As for what Fox News will inevitably call out as “conservative-bashing,” the episode essentially let’s Lisa do the talking, with most of the outright evil being perpetrated by Springfield’s notorious Republican party inner circle (which, as we’ve seen in the past, consists of Mr Burns, the Rich Texan, Rainer Wolfcastle, Krusty, Superintendent Chalmers, and Dracula.) It’s they who, coveting Isabel Gutierez’ Latina demographic, flood Springfield elementary (redubbed “Springfield Isabelementary”) with campaign propaganda and unsuccessfully attempt to bribe the principled young Republican with a wheelbarrow full of ice cream. Sure, Isabel is willing to reap the benefits of all this undemocratic special interest money (defending her acquiescence with a facile “money is free speech” talking point), but Lisa’s not blameless either, employing Bart as a James Carville-esque political operative to bombard the school with embarrassing training wheel bike-riding footage of Isabel and, well, actual bombardment balls festooned with her picture. Naturally, Lisa eventually thinks better of what Watergate conspirator Donald Segretti termed “ratfucking,” but, well, that’s why Lisa is Lisa. If there’s any Sugarbaker-style grandstanding going on, it’s in Lisa’s explanation to the school that liberalism, at it’s heart, means “that those who have more than enough should share with those who don’t.” That it passed the eye-glaze test for me is because such heartfelt sentiments, coming from the mouth of a decent child like Lisa comes across as guileless and kind. (And, of course, because I agree with it.)


If there’s a bigger flaw with “The Kid Is All Right,” it’s that it’s just not very funny. Longoria brings nothing to the table, and there’s a dearth of quotable lines along the way. (Skinner’s glee at seeing Lisa “thoroughly de-high-horsed” notwithstanding.) For most of its running time (there’s no B story), the episode seems content to let Lisa learn (and teach) a lesson in plain old Lisa Simpson decency, and I was strangely okay with that (as ever, Yeardley Smith imbues Lisa with genuine heart). Taking time out from its seemingly accelerating descent into gag-driven wackiness, The Simpsons taking an episode to engage in more character-based storytelling isn’t necessarily a bad thing.

Stray observations:

  • The recent tradition of couch gag flights of fancy continues, with the Simpsons, transformed into musical instruments, rebelling jazzily against Mr. Burns’ “classical only” regime. While it’s not a bad approximation of the old “Silly Symphonies” Disney shorts (“Silly Simpsony”), I maintain that the time spent on these expanding gags would be better spent on the main story. Unless Guillermo del Toro is involved.

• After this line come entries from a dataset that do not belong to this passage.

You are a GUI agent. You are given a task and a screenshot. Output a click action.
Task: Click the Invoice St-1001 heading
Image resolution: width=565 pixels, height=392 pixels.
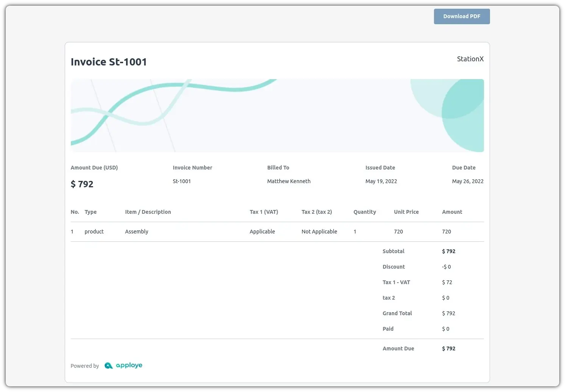(109, 62)
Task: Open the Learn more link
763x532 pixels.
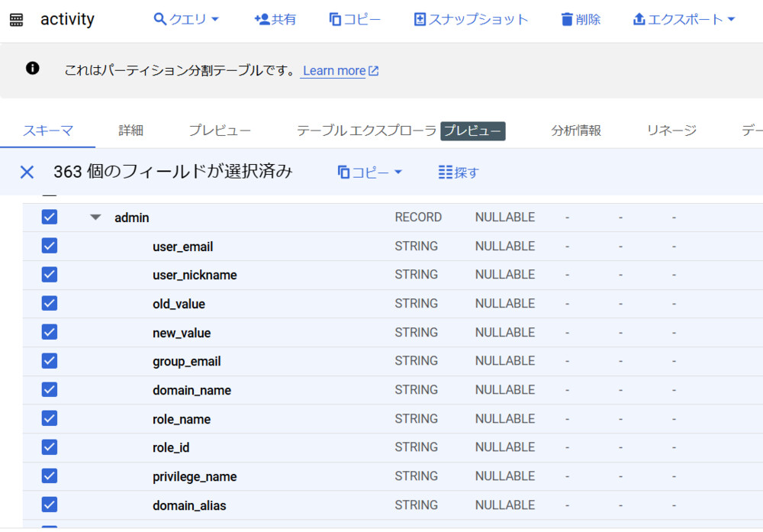Action: pyautogui.click(x=340, y=71)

  • “Conservatives only get more conservative because each year they get a little further through Atlas Shrugged.”
  • Marge, explaining how people’s beliefs go through phases: “Bobby Kennedy worked for Joe McCarthy. And Larry David was on Fridays.”
  • I just didn’t get the running bit where Lisa and Bart belly up to Maggie’s imaginary watering hole to drown their troubles in imaginary booze. And whomever came up with Bart’s smarmy, sexist line to a stuffed pig, “I bet by the end of the night your gonna look pretty good” should just go work for Family Guy already.

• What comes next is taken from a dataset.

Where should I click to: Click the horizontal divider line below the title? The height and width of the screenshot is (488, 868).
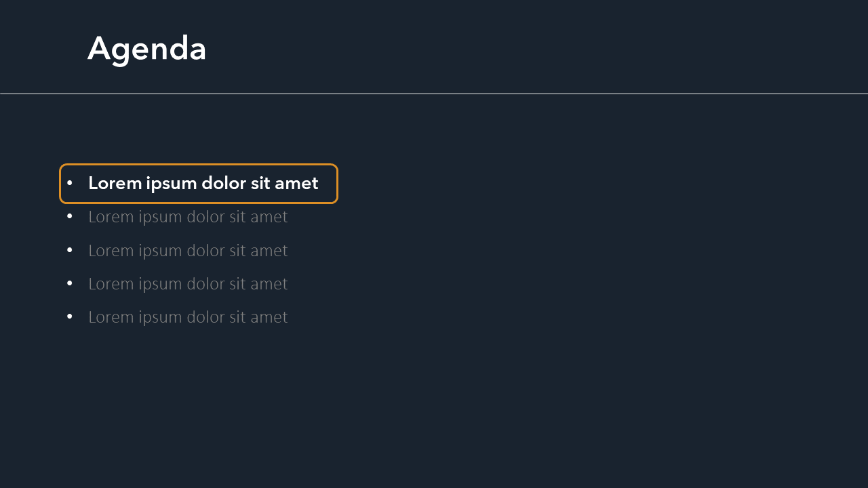(434, 94)
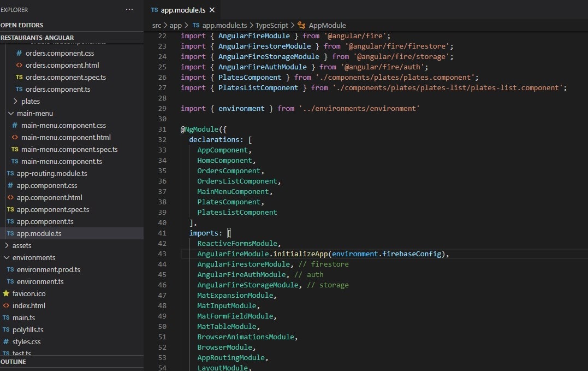Viewport: 588px width, 371px height.
Task: Click the TS icon beside main.ts
Action: pos(6,317)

  • Also, the way Isabel’s Republicanism is introduced makes no sense. She and Lisa worked on their presentation on FDR together, so presumably Lisa would have ferreted out the fact that Isabel thought the New Deal was unconstitutional, etc. Plus, the way Isabel announces her political leanings seems far too calculated to stun and dismay Lisa—if it was intended as a gambit on Isabel’s part, then she’d be portrayed as malicious throughout, which she’s not. It’s just a clumsy example of “premise introduction.”
  • And since I’m feeling complain-y, the wordless callback to Mr. Bergstrom was a major bummer—don’t take one of the best guest star/characters from a classic episode and brush it off with a cheap joke.
  • Lisa has her own library study carrel.
  • Bart’s figured out that karate instructor “Sensei Weinstein” is actually his therapist.